---------- GIVEN ENTRIES
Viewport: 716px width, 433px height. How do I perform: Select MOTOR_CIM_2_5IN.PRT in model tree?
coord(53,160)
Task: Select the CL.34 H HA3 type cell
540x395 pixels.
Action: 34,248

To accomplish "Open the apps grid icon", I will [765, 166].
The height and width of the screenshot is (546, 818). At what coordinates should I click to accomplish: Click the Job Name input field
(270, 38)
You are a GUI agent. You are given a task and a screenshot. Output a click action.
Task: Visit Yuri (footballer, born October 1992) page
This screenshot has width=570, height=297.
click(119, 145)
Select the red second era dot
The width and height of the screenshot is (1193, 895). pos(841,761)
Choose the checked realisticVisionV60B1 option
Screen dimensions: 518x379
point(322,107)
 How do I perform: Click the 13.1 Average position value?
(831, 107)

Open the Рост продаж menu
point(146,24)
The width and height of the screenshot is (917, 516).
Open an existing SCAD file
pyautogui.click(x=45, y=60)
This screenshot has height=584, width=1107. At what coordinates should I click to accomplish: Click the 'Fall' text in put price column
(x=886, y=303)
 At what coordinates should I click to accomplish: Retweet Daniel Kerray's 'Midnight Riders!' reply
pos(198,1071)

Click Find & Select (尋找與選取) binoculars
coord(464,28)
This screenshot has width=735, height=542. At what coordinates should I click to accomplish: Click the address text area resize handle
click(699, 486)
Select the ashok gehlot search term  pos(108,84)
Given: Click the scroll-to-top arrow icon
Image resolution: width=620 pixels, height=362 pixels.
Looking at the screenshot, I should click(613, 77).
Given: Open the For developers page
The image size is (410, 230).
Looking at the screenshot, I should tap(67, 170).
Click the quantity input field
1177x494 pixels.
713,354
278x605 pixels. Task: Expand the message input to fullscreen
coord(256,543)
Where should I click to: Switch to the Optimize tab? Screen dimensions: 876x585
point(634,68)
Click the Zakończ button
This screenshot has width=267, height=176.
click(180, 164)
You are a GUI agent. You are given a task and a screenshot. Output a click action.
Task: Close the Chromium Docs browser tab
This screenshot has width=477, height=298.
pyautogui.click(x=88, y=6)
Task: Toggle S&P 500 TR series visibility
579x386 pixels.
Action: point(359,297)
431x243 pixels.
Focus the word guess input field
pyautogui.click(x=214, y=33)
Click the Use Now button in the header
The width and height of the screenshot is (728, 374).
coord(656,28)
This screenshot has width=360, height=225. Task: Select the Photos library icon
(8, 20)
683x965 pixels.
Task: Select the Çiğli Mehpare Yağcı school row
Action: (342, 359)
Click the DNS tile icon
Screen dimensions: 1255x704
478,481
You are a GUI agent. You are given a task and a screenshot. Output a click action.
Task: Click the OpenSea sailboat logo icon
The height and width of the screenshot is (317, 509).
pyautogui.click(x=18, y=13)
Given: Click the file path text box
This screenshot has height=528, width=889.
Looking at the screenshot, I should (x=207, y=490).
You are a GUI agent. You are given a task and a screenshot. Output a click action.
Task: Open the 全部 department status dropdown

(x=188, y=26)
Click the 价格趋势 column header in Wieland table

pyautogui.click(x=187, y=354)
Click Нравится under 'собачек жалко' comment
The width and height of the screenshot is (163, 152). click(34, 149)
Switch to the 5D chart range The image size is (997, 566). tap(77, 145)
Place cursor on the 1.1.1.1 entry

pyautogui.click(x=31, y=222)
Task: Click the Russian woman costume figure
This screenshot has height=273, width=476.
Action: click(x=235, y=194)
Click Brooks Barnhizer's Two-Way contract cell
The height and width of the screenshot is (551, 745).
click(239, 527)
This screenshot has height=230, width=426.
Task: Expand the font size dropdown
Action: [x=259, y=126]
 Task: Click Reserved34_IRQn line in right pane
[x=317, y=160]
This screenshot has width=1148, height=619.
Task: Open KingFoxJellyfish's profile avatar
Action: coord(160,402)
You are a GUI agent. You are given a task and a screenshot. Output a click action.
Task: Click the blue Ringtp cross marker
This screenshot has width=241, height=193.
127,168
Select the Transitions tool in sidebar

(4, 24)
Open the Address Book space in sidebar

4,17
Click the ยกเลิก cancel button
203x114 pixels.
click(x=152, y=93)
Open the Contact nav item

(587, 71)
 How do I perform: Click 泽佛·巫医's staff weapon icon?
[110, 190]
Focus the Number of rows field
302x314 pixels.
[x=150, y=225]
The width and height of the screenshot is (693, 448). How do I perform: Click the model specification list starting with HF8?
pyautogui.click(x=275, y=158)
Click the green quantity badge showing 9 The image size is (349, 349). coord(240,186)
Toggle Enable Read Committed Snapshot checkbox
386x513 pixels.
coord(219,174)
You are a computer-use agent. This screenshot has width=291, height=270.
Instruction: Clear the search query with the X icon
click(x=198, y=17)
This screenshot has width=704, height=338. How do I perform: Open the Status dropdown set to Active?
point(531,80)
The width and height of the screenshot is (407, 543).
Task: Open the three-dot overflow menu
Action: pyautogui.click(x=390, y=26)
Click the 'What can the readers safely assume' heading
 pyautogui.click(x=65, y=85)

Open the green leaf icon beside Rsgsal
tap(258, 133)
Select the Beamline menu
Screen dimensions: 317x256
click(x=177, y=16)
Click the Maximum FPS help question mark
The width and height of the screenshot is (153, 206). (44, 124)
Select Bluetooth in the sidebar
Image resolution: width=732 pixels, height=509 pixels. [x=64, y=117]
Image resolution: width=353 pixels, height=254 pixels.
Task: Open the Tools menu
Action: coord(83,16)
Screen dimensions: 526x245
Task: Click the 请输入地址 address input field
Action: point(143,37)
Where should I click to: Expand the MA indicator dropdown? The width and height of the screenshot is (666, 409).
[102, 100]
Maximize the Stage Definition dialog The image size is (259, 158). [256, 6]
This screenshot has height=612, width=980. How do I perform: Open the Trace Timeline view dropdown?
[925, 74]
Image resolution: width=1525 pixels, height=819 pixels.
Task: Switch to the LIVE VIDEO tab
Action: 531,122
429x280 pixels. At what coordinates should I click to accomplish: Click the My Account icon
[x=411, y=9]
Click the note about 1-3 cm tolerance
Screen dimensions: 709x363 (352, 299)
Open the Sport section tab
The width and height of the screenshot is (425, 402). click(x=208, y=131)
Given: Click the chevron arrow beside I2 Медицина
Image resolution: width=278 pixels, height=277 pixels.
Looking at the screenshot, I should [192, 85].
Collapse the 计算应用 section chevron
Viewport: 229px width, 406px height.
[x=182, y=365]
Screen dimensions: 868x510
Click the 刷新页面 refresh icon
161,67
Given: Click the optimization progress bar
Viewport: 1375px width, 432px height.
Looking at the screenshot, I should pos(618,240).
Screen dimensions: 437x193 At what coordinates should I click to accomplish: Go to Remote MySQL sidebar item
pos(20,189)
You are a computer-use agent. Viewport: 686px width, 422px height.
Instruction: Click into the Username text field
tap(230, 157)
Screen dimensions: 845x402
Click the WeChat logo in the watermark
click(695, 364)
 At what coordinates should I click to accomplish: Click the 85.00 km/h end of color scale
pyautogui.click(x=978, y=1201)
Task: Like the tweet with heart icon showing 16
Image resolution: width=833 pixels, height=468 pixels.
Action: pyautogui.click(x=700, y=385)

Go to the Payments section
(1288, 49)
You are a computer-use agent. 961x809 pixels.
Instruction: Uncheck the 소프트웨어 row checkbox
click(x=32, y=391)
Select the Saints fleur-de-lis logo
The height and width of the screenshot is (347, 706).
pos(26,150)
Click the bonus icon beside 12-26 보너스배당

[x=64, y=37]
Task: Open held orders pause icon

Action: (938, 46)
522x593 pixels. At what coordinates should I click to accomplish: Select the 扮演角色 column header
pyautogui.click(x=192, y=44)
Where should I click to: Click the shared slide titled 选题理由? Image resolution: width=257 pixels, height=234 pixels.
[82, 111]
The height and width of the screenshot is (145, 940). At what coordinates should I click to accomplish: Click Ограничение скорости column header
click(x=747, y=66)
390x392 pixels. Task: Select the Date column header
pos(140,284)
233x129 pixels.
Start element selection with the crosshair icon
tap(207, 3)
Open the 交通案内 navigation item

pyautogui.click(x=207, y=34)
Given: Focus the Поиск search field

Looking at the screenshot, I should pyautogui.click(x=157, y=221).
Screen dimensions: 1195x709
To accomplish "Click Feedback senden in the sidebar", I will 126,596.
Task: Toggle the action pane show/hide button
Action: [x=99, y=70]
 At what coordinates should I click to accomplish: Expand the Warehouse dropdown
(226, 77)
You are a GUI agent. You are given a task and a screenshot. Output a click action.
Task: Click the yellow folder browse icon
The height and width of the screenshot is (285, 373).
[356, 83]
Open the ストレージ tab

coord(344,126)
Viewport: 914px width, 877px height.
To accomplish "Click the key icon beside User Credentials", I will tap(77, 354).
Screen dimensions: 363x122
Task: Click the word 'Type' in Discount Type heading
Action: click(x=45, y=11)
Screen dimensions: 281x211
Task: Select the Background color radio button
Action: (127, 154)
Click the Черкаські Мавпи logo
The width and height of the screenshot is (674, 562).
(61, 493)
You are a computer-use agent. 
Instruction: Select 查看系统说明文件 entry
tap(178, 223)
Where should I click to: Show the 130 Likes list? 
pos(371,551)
--------------------
WHAT YOU ARE ASKED TO DO => Go through the entries above and copy each line with "computer" in it.

RESULT BELOW =>
You are a computer-use agent. This screenshot has width=291, height=270.
You are a computer-use agent. Viewport: 686px width, 422px height.
You are a computer-use agent. 961x809 pixels.
You are a computer-use agent. 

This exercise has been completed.